Let's start with "The Process," which for some reason is still being debated today despite the Sixers being in the middle of their most successful period since the mid-'80s. There are people who will take any failure from Philly to grandstand about how they were built, making them divisive before we even get to the product on the court.
(This very playoff series has been framed as a battle between two teams who skinned their cats different ways, with Brooklyn's no-pick rebuild being used as a straw man to counter Philadelphia's pick-heavy rebuild. Spoiler alert: no one ever said you needed to draft high in the lottery year after year to win 42 games and lose in the first round. And besides, their best player is a former No. 2 overall pick who the Nets acquired cheaply only because they were dealing with a clown car of a franchise in trade talks. Get off my lawn, and so forth.)

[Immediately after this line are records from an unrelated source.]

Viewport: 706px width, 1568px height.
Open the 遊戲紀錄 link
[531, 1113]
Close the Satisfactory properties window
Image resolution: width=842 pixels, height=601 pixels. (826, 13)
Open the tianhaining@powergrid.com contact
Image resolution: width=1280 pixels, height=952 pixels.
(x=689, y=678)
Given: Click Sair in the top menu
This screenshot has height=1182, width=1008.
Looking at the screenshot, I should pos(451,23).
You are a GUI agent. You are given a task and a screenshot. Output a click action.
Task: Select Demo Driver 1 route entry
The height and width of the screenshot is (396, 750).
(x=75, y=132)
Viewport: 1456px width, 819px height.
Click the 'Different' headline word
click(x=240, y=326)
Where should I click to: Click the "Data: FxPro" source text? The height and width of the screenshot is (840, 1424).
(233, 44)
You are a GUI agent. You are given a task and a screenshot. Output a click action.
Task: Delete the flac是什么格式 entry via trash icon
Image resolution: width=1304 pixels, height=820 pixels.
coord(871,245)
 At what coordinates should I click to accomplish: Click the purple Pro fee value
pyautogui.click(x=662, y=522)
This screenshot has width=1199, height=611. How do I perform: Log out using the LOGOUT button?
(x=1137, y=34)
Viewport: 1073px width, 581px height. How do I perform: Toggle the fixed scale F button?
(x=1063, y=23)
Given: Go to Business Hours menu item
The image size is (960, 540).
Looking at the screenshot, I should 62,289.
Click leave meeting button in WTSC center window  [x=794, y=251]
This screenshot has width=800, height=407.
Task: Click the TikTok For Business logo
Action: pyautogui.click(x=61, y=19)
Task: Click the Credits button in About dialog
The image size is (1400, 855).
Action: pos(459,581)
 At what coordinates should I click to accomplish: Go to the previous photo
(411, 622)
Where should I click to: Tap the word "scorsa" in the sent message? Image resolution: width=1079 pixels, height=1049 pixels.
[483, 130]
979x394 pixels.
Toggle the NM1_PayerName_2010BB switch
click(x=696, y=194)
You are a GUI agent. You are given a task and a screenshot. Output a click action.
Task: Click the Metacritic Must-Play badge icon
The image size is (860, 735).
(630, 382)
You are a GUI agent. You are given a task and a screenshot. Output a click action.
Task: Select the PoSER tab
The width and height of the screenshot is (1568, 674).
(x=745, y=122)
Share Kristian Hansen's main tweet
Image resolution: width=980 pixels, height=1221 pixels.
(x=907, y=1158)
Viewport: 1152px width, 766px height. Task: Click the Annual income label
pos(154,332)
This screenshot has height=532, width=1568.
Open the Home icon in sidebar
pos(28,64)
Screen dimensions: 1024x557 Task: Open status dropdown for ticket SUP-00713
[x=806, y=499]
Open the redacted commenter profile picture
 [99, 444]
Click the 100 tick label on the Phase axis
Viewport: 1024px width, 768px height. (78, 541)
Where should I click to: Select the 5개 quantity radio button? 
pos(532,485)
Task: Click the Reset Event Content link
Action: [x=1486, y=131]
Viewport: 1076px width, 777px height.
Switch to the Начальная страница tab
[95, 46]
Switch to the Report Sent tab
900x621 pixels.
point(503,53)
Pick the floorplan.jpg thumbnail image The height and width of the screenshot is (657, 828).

Consider how annoyed you would be by Embiid's (hilarious, in my opinion) trolling if you were a fan of one of the teams he has tortured over the last couple years. Consider how easy a target Simmons is, between the limitations in his game and the dating connections he has to a family a lot of people love to hate. Sprinkle in Butler's prickly personality and longstanding rivalries with some of the league's strongest fanbases, and you see where I'm going with this.
If not for the bromance between Tobias Harris and Boban Marjanovic, they might be even worse off with neutral fans.
It's a big-market franchise that plays on national TV all the time, so of course there's going to be a portion of NBA fans who just don't like their act. It doesn't help that some of their biggest roadblocks are beloved by neutrals — Giannis Antetokounmpo might be one of the most beloved players in the league, and he's shaping up to be the conference's best player over the long-term.
Ultimately, this is a good thing. It's much better to be good enough to be hated than too irrelevant for anyone to care about you. But they can't be true villians until they go deeper in the playoffs than the second round.
Far as I can tell, we are still waiting for it. Sad.